Toxicology: Preclinical safety data: In conventional safety pharmacology studies in animals, pregabalin was well-tolerated at clinically relevant doses. In repeated-dose toxicity studies in rats and monkeys CNS effects were observed, including hypoactivity, hyperactivity and ataxia. An increased incidence of retinal atrophy commonly observed in aged albino rats was seen after long-term exposure to pregabalin at exposures ≥5 times the mean human exposure at the maximum recommended clinical dose.
Teratogenicity: Pregabalin was not teratogenic in mice, rats or rabbits. Foetal toxicity in rats and rabbits occurred only at exposures sufficiently above human exposure. In pre-natal/post-natal toxicity studies, pregabalin induced offspring developmental toxicity in rats at exposures >2 times the maximum recommended human exposure.
Mutagenicity: Pregabalin is not genotoxic based on results of a battery of in vitro and in vivo tests.
Carcinogenicity: Two-year carcinogenicity studies with pregabalin were conducted in rats and mice. No tumours were observed in rats at exposures up to 24 times the mean human exposure at the maximum recommended clinical dose of 600 mg/day. In mice, no increased incidence of tumours was found at exposures similar to the mean human exposure, but an increased incidence of haemangiosarcoma was observed at higher exposures. The non-genotoxic mechanism of pregabalin-induced tumour formation in mice involves platelet changes and associated endothelial cell proliferation.

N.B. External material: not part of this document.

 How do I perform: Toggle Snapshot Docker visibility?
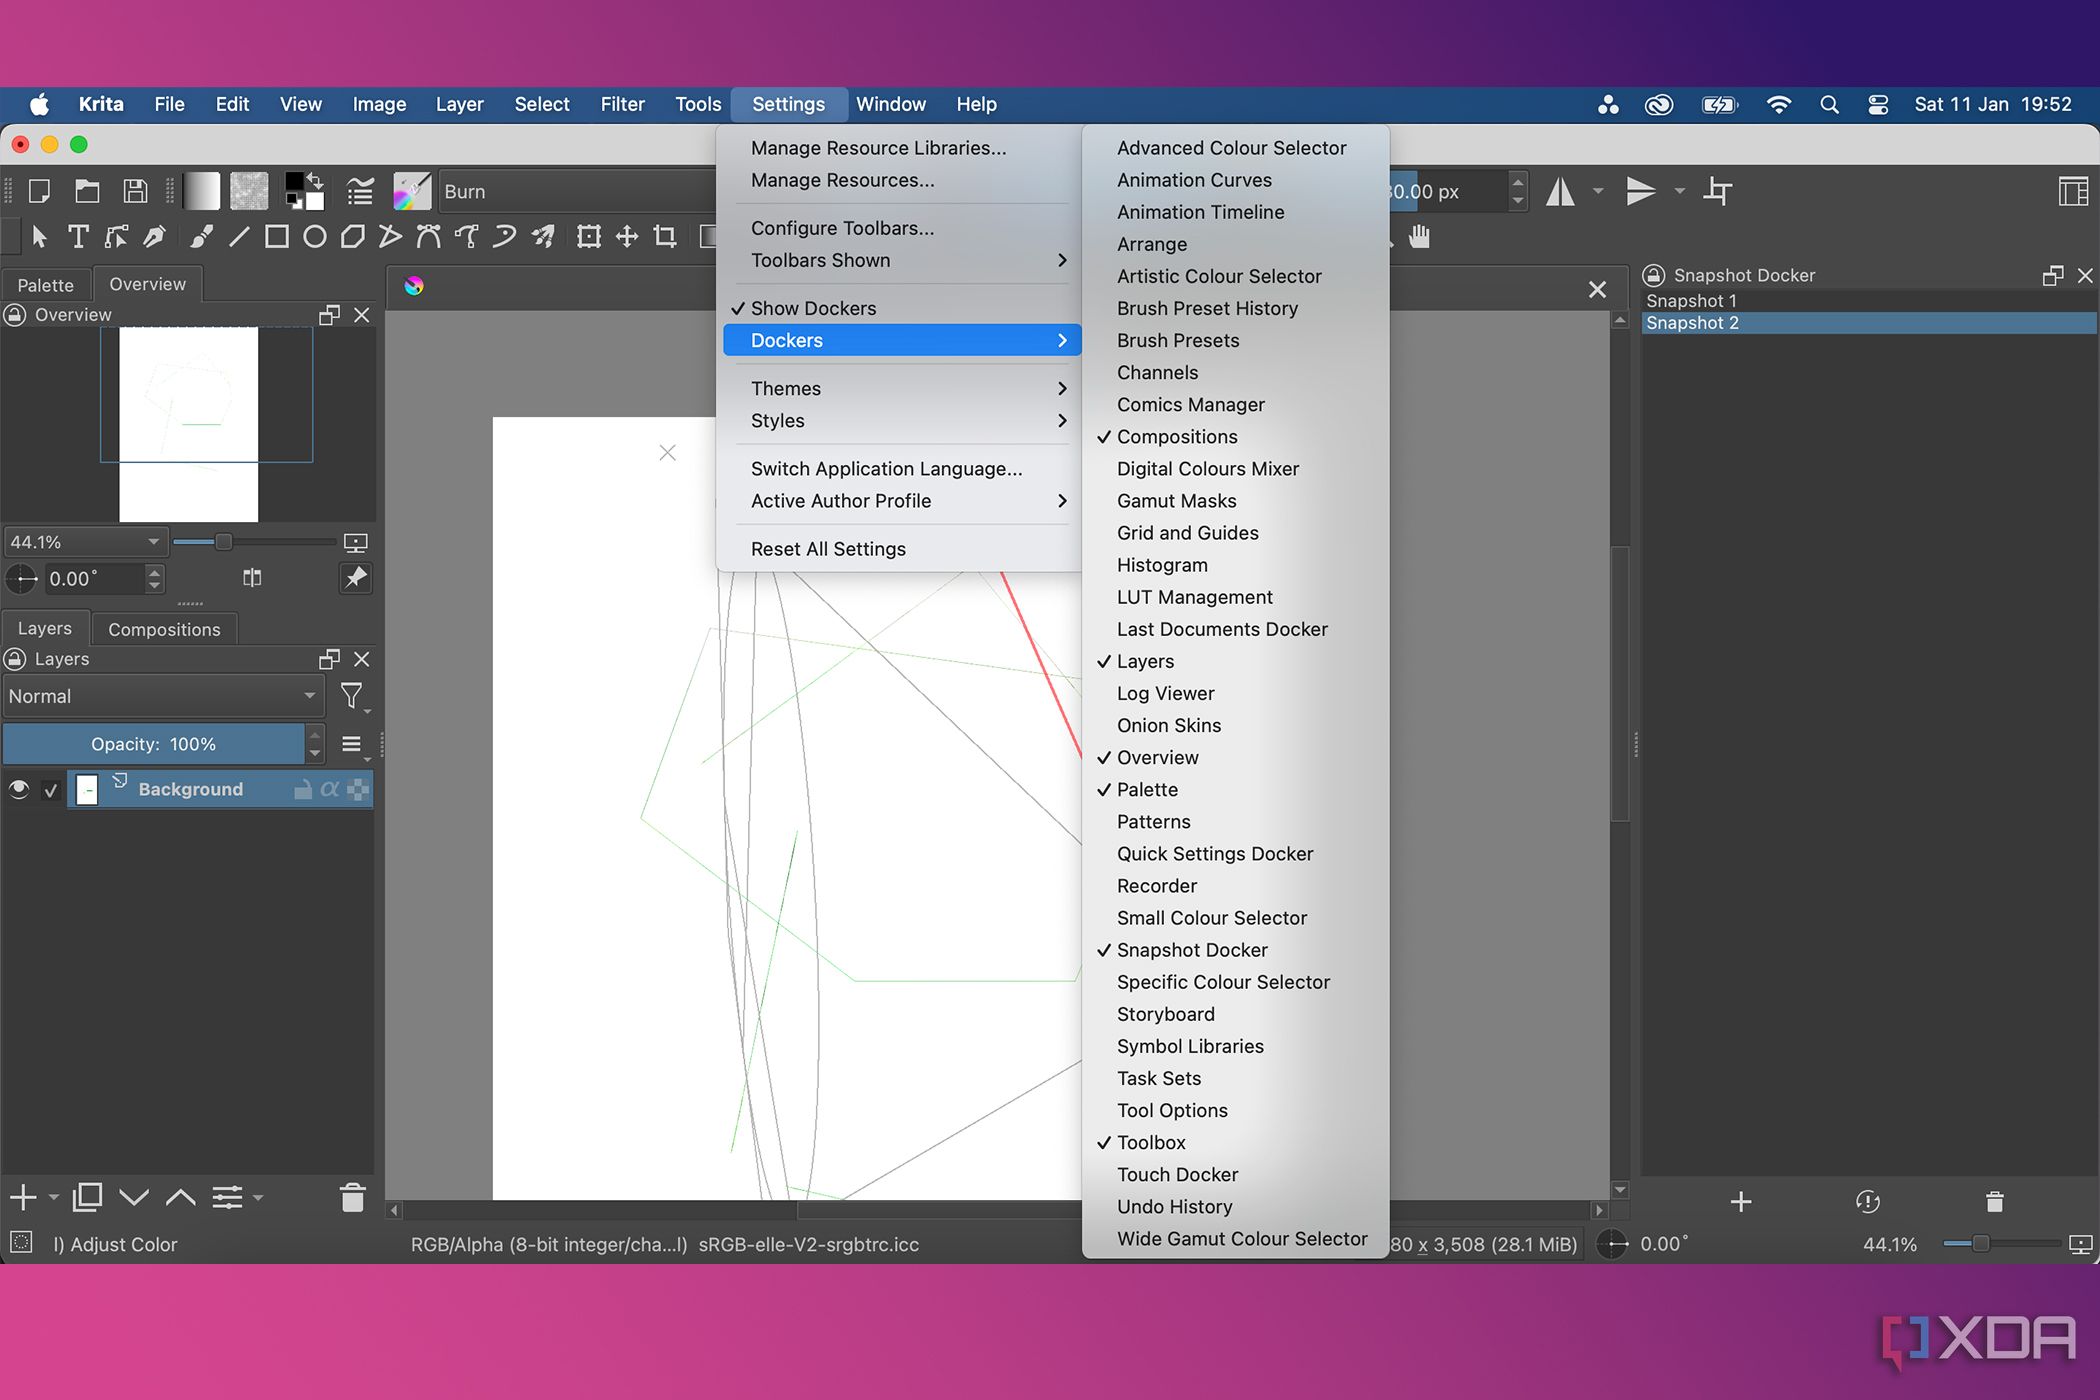coord(1191,948)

These platelet changes were not present in rats or in humans based on short-term and limited long-term clinical data. There is no evidence to suggest an associated risk to humans.

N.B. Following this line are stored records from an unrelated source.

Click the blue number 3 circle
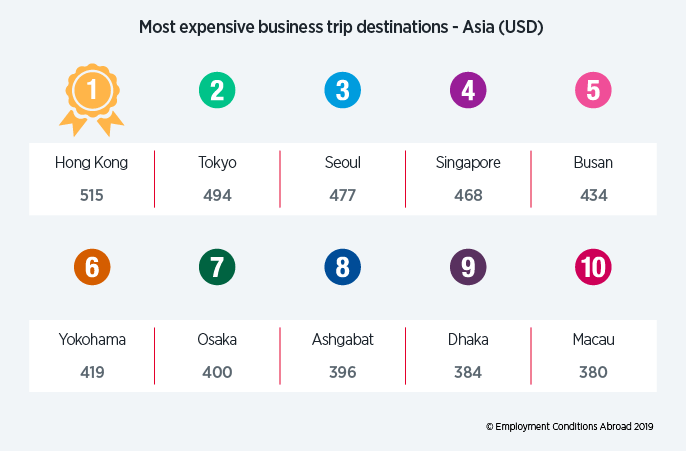 [343, 90]
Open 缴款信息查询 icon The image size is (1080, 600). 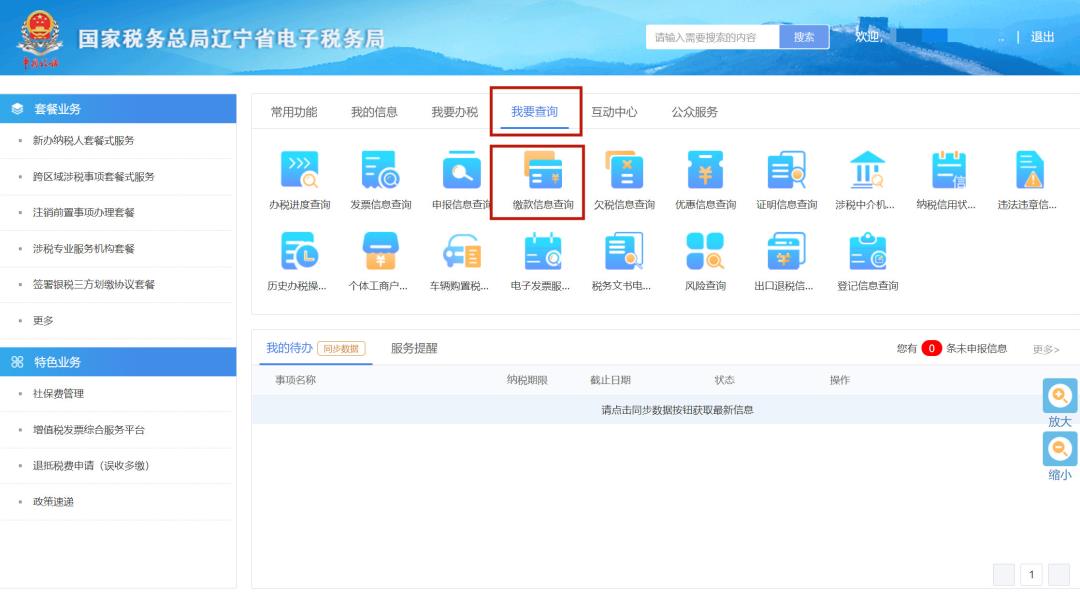(x=543, y=171)
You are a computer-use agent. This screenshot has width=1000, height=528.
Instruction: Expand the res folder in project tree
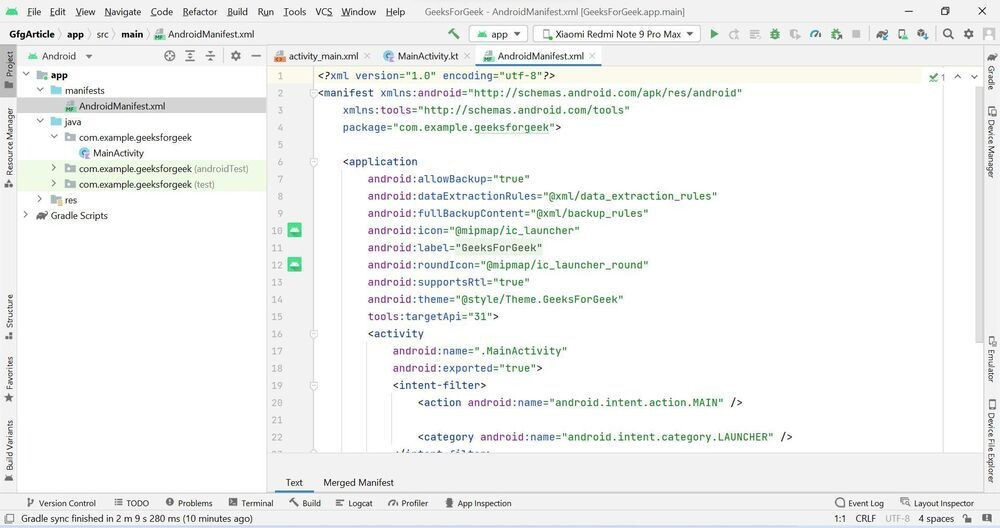40,200
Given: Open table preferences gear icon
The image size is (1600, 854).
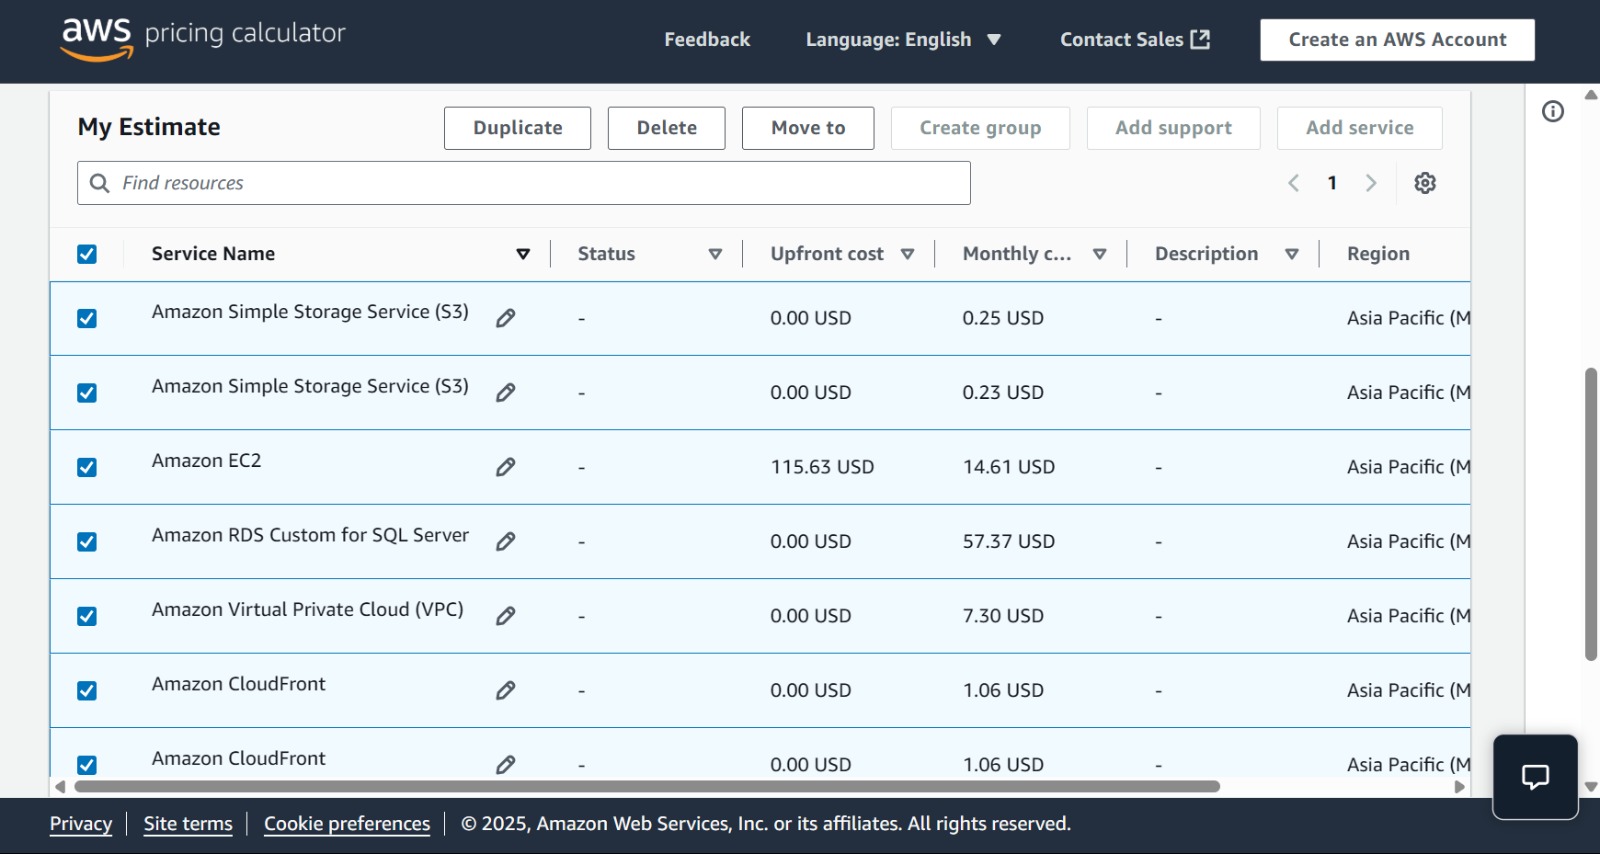Looking at the screenshot, I should click(1425, 183).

In juvenile rats the types of toxicity do not differ qualitatively from those observed in adult rats. However, juvenile rats are more sensitive. At therapeutic exposures, there was evidence of CNS clinical signs of hyperactivity and bruxism and some changes in growth (transient body weight gain suppression). Effects on the estrus cycle were observed at 5-fold the human therapeutic exposure. Neurobehavioral/cognitive effects were observed in juvenile rats 1-2 weeks after exposure >2 times (acoustic startle response) or >5 times (learning/memory) the human therapeutic exposure. Reduced acoustic startle response was observed in juvenile rats 1-2 weeks after exposure at >2 times the human therapeutic exposure. Nine weeks after exposure, this effect was no longer observable.